-- BEGIN Information supplied --

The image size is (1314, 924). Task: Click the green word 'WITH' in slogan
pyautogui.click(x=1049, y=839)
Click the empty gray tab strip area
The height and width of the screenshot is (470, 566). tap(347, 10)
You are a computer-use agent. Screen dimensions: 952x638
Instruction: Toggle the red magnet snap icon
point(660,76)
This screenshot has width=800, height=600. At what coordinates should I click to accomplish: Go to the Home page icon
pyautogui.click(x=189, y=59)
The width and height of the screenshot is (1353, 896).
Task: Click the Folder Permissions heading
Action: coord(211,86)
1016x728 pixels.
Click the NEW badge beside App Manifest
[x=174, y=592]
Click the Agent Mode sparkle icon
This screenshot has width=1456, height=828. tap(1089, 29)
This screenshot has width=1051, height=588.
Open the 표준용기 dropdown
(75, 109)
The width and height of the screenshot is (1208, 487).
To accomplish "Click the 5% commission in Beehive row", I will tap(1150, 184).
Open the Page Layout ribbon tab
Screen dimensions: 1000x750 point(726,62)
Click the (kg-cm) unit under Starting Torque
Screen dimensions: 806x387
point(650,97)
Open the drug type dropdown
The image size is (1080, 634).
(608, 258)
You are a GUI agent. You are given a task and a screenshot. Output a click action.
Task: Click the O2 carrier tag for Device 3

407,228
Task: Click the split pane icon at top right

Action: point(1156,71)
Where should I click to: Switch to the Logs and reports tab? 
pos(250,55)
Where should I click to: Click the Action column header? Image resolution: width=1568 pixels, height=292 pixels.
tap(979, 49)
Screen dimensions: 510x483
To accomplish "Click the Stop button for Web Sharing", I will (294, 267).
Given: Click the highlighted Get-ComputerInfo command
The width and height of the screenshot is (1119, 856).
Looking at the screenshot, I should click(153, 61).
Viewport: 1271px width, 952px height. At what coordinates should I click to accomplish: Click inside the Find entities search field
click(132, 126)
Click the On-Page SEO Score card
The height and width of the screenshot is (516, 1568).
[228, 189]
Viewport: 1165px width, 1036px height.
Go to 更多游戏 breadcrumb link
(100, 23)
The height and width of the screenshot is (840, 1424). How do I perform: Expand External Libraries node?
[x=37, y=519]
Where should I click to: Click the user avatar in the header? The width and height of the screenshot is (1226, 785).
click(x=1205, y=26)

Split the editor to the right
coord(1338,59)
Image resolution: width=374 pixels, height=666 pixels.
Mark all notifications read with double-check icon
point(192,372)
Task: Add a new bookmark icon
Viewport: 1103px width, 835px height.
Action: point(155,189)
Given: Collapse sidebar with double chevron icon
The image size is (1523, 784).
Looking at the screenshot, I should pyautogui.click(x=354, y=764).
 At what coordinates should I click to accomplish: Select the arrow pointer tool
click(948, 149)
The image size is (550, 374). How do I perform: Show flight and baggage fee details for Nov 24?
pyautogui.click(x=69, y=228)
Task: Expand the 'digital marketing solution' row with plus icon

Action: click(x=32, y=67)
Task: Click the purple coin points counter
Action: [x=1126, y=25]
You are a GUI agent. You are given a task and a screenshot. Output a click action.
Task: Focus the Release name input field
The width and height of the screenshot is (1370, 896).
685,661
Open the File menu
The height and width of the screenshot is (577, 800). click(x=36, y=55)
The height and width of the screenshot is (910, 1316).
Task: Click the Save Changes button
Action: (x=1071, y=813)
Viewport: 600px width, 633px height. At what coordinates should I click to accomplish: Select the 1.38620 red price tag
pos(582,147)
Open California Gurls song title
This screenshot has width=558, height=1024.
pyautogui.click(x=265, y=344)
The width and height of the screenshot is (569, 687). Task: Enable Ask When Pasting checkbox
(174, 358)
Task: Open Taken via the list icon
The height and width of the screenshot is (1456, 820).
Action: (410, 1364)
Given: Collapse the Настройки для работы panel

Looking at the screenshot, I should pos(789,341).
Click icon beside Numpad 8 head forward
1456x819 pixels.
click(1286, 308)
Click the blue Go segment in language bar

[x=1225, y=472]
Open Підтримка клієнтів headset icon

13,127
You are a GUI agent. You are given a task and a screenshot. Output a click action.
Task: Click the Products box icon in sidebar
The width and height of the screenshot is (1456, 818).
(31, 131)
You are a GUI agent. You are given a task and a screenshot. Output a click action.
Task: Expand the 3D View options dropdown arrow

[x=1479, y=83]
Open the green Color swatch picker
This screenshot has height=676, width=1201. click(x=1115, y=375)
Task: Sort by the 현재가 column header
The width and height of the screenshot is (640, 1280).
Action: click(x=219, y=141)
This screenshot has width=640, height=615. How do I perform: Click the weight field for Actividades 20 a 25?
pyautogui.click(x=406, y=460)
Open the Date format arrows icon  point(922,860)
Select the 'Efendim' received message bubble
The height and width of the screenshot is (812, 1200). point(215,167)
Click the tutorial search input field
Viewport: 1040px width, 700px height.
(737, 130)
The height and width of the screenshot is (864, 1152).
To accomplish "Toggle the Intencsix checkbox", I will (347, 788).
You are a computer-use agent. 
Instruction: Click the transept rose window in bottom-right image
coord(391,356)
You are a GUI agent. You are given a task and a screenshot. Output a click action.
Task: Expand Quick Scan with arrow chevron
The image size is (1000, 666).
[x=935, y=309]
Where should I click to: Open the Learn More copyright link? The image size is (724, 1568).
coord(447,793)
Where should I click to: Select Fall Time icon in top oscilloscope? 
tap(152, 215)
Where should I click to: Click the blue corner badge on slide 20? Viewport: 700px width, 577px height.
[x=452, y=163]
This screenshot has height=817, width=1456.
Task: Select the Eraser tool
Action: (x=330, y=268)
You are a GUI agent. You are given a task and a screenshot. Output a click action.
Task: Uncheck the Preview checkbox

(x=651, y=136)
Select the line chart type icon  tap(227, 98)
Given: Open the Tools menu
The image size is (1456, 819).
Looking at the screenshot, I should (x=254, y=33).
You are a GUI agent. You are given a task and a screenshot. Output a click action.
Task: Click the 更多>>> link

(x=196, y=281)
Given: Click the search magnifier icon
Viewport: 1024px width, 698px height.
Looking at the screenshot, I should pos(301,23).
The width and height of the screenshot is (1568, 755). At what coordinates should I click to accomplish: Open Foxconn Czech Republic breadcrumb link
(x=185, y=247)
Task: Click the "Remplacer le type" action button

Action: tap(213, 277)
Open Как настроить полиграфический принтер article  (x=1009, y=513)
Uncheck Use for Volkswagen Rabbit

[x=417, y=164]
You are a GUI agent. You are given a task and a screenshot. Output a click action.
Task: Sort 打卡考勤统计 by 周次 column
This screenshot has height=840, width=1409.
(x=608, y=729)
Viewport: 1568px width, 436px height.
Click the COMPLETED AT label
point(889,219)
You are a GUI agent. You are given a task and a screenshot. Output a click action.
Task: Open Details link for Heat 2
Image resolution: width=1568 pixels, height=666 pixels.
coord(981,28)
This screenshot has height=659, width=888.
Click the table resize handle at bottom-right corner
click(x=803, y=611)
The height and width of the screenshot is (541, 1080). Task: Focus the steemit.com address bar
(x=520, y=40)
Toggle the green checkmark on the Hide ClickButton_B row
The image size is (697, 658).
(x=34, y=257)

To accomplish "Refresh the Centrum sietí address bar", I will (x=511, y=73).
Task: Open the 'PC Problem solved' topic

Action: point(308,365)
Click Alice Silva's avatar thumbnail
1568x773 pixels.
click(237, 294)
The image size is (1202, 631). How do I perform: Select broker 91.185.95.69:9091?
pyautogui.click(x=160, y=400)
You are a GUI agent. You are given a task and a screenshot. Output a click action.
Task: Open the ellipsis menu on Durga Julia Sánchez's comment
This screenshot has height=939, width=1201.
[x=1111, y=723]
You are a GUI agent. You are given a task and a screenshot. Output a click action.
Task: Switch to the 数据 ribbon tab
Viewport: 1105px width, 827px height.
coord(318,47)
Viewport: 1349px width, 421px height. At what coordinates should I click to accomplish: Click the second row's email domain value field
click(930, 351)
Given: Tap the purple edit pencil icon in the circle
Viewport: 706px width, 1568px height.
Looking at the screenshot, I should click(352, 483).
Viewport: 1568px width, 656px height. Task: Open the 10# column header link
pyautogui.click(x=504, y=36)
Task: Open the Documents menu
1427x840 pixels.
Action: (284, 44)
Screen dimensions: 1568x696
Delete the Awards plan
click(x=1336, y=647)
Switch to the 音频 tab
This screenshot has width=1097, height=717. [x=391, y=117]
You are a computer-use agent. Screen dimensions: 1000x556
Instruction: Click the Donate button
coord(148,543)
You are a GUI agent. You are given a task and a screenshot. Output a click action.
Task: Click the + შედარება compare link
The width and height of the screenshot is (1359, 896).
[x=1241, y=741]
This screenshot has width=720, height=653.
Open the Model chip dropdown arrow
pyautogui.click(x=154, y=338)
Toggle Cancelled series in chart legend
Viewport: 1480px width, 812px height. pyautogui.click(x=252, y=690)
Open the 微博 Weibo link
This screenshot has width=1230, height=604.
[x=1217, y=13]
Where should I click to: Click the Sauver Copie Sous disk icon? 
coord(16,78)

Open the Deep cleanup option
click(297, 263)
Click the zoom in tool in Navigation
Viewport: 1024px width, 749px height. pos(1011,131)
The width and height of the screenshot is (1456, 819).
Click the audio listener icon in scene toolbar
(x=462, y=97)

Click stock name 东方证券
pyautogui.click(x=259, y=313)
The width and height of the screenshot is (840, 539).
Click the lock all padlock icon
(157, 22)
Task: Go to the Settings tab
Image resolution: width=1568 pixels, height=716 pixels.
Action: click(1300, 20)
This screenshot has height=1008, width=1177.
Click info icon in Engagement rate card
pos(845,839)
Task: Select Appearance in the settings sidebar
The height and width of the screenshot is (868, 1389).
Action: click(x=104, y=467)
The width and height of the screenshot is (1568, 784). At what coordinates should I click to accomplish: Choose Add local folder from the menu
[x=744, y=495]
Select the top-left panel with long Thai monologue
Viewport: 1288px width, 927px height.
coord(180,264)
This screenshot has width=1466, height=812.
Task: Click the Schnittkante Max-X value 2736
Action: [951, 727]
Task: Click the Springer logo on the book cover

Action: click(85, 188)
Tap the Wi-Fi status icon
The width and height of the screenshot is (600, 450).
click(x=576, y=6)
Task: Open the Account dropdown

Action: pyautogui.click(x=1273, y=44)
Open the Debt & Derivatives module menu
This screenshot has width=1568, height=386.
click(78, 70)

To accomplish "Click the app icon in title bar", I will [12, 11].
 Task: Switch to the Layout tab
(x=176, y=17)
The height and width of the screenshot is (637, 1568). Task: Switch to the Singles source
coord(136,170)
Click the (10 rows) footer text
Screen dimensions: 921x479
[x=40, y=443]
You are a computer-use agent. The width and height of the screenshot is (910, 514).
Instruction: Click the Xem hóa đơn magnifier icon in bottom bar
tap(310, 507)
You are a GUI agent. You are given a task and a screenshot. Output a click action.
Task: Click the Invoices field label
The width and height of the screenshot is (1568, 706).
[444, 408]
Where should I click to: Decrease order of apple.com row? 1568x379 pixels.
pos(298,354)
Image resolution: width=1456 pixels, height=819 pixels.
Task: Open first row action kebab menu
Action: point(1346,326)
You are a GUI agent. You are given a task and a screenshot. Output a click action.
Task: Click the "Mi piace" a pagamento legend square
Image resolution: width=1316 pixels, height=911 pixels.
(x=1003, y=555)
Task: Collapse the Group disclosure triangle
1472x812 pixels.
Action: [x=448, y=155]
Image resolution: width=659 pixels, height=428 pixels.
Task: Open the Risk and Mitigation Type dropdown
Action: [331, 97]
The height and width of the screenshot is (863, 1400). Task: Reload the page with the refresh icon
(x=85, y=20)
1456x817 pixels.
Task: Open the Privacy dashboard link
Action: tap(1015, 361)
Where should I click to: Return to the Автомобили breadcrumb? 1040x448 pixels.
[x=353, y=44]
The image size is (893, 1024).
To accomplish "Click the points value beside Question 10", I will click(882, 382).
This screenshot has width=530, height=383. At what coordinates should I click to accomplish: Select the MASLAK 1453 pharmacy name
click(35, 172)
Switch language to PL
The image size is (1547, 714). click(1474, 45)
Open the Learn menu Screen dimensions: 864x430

-- END Information supplied --

Return every line of the listing above that contains the string "search", treating uppercase and lowercase as different.

Viewport: 1271px width, 952px height. At what coordinates should I click to accomplish: Click inside the Find entities search field
Click the tutorial search input field
Given: Click the search magnifier icon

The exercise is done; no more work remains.